SHORT TASK → Pick out each line of the listing below that contains the string "computer", treating uppercase and lowercase letters as different.

§ §

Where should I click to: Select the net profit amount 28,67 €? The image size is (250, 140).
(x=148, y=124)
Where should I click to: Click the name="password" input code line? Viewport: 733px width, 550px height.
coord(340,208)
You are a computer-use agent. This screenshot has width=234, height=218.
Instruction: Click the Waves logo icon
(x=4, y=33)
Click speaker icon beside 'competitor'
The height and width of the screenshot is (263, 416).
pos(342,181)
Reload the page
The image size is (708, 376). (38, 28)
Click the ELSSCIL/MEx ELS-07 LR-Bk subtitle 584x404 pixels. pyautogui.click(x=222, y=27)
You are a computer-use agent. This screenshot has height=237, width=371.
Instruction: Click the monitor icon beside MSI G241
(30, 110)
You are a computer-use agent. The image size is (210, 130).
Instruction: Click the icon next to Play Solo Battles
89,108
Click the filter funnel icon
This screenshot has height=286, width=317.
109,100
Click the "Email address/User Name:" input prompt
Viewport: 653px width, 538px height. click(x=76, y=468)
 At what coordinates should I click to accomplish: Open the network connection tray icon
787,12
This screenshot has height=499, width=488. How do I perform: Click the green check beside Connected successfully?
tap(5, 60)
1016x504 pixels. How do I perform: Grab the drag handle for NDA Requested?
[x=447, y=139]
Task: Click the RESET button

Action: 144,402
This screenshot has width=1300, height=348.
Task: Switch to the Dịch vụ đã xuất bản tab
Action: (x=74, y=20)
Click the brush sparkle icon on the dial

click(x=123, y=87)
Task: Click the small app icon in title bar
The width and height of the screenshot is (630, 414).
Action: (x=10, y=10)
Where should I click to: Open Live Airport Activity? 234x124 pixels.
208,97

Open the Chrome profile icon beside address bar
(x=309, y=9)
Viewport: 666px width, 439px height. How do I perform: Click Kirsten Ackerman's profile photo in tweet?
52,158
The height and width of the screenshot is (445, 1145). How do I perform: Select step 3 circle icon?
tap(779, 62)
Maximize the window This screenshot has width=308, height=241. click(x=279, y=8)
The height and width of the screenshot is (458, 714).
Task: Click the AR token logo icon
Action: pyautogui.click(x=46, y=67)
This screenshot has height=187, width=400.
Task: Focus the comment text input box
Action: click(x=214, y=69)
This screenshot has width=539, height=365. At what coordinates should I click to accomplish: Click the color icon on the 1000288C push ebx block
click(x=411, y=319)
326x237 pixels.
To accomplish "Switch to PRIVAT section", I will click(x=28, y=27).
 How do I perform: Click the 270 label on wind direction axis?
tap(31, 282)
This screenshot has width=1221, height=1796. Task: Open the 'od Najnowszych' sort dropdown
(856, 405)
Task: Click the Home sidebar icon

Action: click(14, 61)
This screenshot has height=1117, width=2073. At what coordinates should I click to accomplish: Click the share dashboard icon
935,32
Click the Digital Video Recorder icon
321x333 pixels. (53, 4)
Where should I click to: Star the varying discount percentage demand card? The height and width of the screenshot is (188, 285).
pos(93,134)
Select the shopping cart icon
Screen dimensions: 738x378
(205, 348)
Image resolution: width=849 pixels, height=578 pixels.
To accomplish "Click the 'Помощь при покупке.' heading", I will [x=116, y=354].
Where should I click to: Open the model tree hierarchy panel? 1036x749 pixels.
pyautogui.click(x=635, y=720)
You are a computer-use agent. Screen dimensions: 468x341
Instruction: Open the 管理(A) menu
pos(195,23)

§ §

SOLUTION TO THIS PROBLEM →
You are a computer-use agent. This screenshot has width=234, height=218.
You are a computer-use agent. This screenshot has height=237, width=371.
You are a computer-use agent. The image size is (210, 130).
You are a computer-use agent. Screen dimensions: 468x341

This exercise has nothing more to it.